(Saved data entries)
* * * * * * *
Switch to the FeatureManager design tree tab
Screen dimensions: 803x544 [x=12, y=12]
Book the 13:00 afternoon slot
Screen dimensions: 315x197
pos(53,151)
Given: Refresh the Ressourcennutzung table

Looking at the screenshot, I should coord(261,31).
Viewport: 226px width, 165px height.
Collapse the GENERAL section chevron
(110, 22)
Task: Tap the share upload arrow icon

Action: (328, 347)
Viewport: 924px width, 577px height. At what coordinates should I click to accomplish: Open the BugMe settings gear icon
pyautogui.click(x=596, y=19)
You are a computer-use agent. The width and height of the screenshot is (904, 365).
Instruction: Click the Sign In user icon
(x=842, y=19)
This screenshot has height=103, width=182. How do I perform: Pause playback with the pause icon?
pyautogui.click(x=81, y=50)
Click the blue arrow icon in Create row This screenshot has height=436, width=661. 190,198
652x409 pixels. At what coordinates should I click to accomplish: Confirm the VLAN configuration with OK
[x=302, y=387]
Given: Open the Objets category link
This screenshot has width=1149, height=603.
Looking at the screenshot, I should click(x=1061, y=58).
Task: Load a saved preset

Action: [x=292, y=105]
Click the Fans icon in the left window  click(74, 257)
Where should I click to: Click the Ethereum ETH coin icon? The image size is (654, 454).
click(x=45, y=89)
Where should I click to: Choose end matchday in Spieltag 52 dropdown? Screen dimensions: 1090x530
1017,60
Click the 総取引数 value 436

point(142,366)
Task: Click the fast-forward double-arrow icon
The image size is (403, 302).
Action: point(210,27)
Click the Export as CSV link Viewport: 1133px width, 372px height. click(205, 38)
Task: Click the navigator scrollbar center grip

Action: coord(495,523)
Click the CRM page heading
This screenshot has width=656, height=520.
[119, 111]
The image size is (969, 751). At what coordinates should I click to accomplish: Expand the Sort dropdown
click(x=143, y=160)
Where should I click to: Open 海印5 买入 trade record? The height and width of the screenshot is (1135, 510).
* * * * * * *
Return only what runs from the line containing "This screenshot has height=103, width=182." to the last line of the records above, both ends included, exactly as written.

**Your response**
This screenshot has height=103, width=182. How do I perform: Pause playback with the pause icon?
pyautogui.click(x=81, y=50)
Click the blue arrow icon in Create row This screenshot has height=436, width=661. 190,198
652x409 pixels. At what coordinates should I click to accomplish: Confirm the VLAN configuration with OK
[x=302, y=387]
Given: Open the Objets category link
This screenshot has width=1149, height=603.
Looking at the screenshot, I should click(x=1061, y=58).
Task: Load a saved preset

Action: [x=292, y=105]
Click the Fans icon in the left window  click(74, 257)
Where should I click to: Click the Ethereum ETH coin icon? The image size is (654, 454).
click(x=45, y=89)
Where should I click to: Choose end matchday in Spieltag 52 dropdown? Screen dimensions: 1090x530
1017,60
Click the 総取引数 value 436

point(142,366)
Task: Click the fast-forward double-arrow icon
The image size is (403, 302).
Action: point(210,27)
Click the Export as CSV link Viewport: 1133px width, 372px height. click(205, 38)
Task: Click the navigator scrollbar center grip

Action: coord(495,523)
Click the CRM page heading
This screenshot has width=656, height=520.
[119, 111]
The image size is (969, 751). At what coordinates should I click to accomplish: Expand the Sort dropdown
click(x=143, y=160)
Where should I click to: Open 海印5 买入 trade record? The height and width of the screenshot is (1135, 510).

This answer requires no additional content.